AMD has claimed that its Ryzen AI 300 series processors are outperforming Intel’s latest offerings in handling large language models (LLMs).
The company made this claim in a whitepaper published October 30 where it stated that its Ryzen AI 9 HX 375 processor can outshine Intel Core Ultra 7 258v processor in throughput and latency for AI workloads.
AMD revealed that despite having a slower RAM speed (7,500 MT/s) compared to Intel’s 8,533 MT/s, its Ryzen AI 9 HX 375 processor still outperformed Intel’s offering by up to 27% in terms of tokens per second, a key metric for LLM performance.
The whitepaper also highlights the Ryzen AI’s advantage in “time to first token” – the latency between submitting a prompt and the model starting to generate output. AMD claims its Ryzen AI 9 HX 375 processor can reduce latency in larger language models, achieving up to a 3.5x speedup in “time to first token” compared to Intel’s offerings.

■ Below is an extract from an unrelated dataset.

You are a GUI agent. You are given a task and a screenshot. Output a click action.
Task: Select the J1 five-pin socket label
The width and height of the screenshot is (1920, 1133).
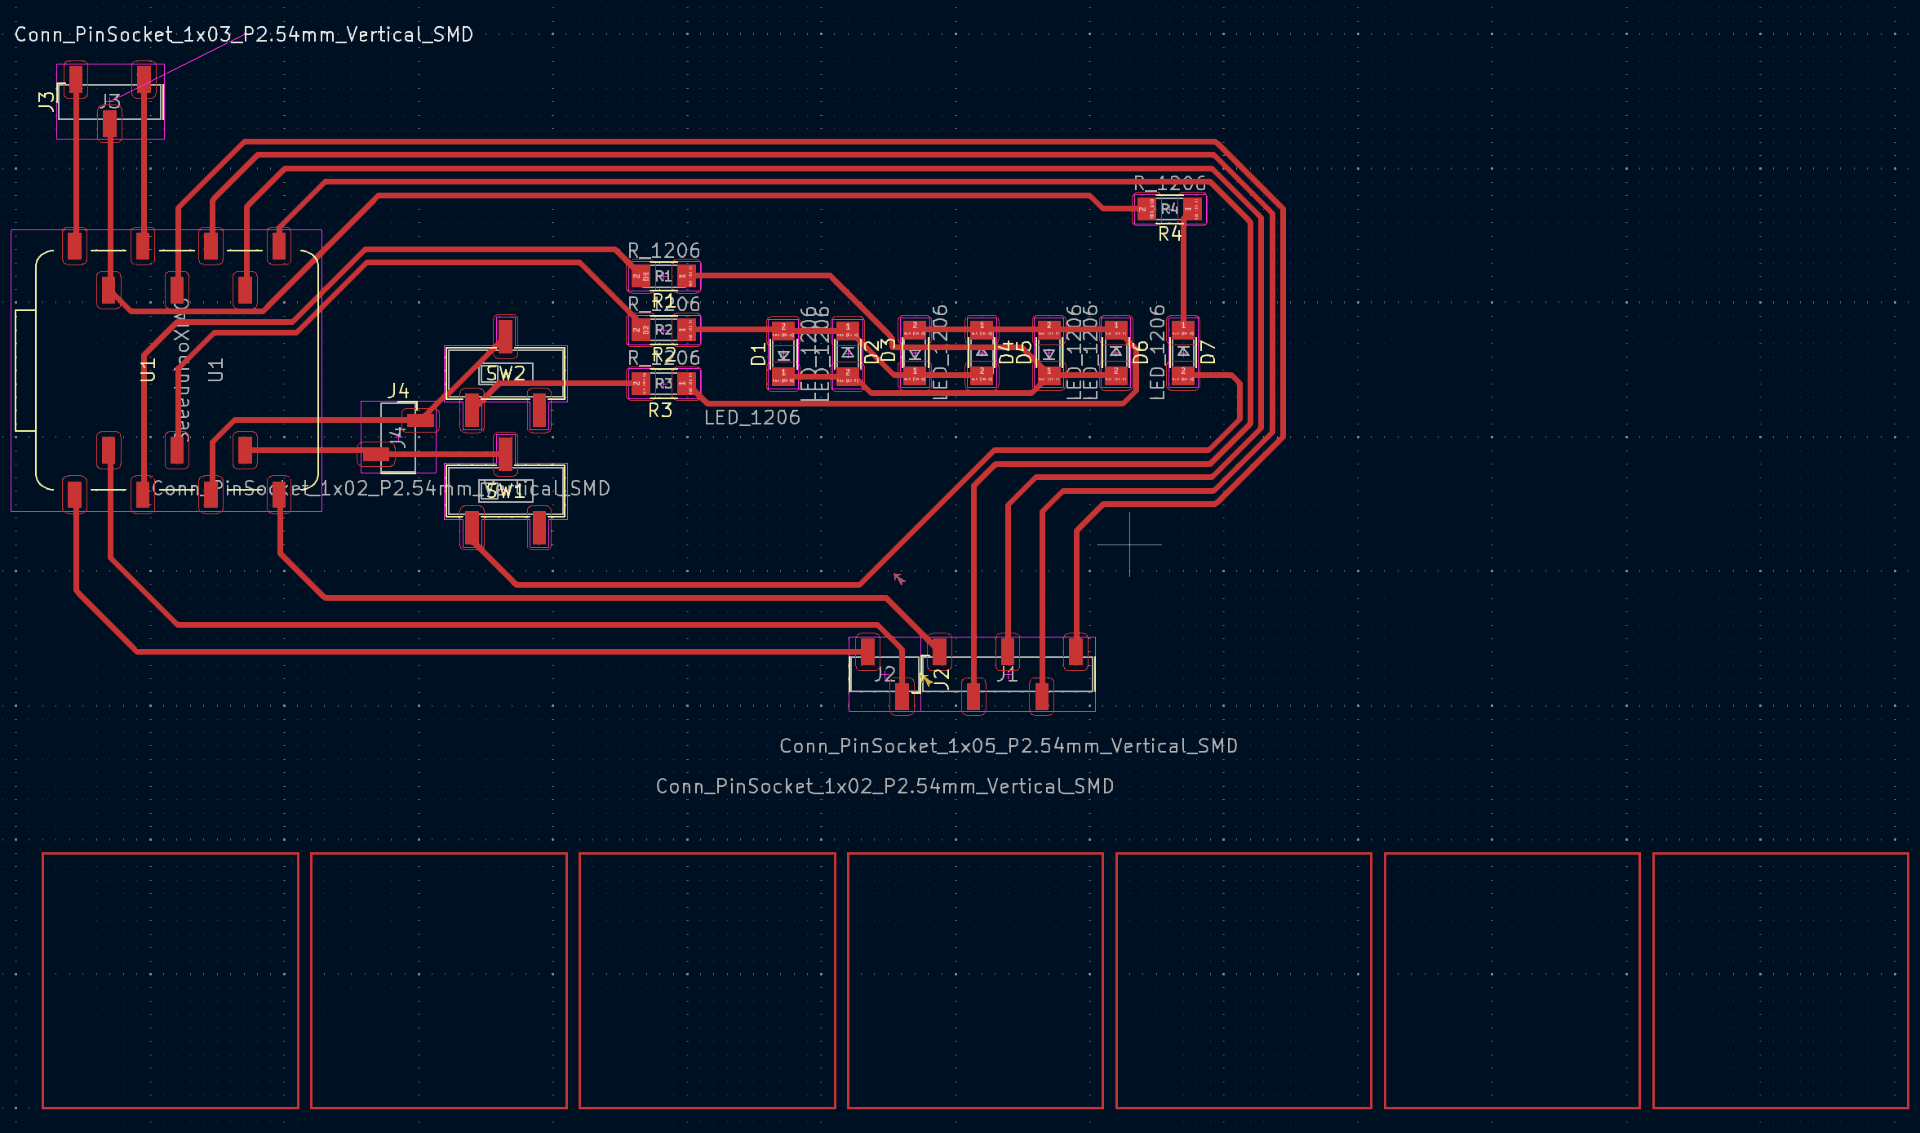click(x=1007, y=675)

AMD attributes this performance boost to specialized hardware, including the AMD XDNA 2 architecture-based neural processing units and the integrated graphics processing unit. The company also highlights the Variable Graphics Memory feature, which allows the iGPU to access more system RAM for improved throughput.
These reported AI performance gains in its Ryzen AI 300 series could be a message of hope for AMD investors, who may have been dampened by the company’s recent Q3 earnings report.
The underwhelming Q3 results led to a 7% drop in AMD’s stock price in after-hours trading yesterday, a similar fate suffered by Intel after it announced its Q3 earnings call earlier this month. Both companies have been going head to head in recent years in an attempt to outdo each other’s processor capabilities.
Despite the disappointing Q3 results, the advancements in AMD’s Ryzen AI 300 series could propel the semiconductor maker for a better Q4 call as it continues to compete in the evolving AI chip market currently led by Nvidia.